Relying on sub-section (4) of section 2-A, Kurdukar, J., has rightly held that the order passed by the Tahsildar on merits is binding upon the parties so long as the same is neither varied not set aside by the Appellate Authority. We find that in this case also the order of the Tahsildar was challenged in appeal by respondent No. 2 before the Deputy Collector and thereafter before the Commissioner, Aurangabad, and the order was not varied. Thus, on the principle of res judicata also, the order passed in favour of the petitioners giving them occupancy rights cannot be disturbed.

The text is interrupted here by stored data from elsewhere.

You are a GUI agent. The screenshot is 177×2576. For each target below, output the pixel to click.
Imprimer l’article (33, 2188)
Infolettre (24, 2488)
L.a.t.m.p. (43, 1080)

8. The learned Counsel for the petitioners relied upon a decision reported in 1975 Mh.L.J. 367, Rangnath v. Doult Rao and others. No doubt, the decision is in respect of the scheme and provisions of the Inam Abolition Act. However, the facts in that case are absolutely different and therefore, the ration of that case cannot be relied upon by the learned Counsel for the petitioners in this case.

9. In the result, the petition must succeed. The impugned order passed by the Additional Commissioner, Aurangabad, dated 16-12-1980 in Case No. 1976-WTN-App-8 (Exhibit ‘D’) is quashed. The order passed by the Deputy Collector dated 29-12-1975 in File No. 74-E-HIA-5 (Exhibit ‘B’) is also quashed. It is our view that lands in question are not exempted under the provisions of the Hyderabad Abolition of Inams and Cash Grants Act, 1954, and the lands are covered by the provisions of that Act. The petitioners are therefore, entitled to be granted the occupancy rights under section 6 of the Inam Abolition Act as admittedly they were tenants on the appointed date. The petition is, therefore, allowed. Rule made absolute. However, there will be no order as to costs.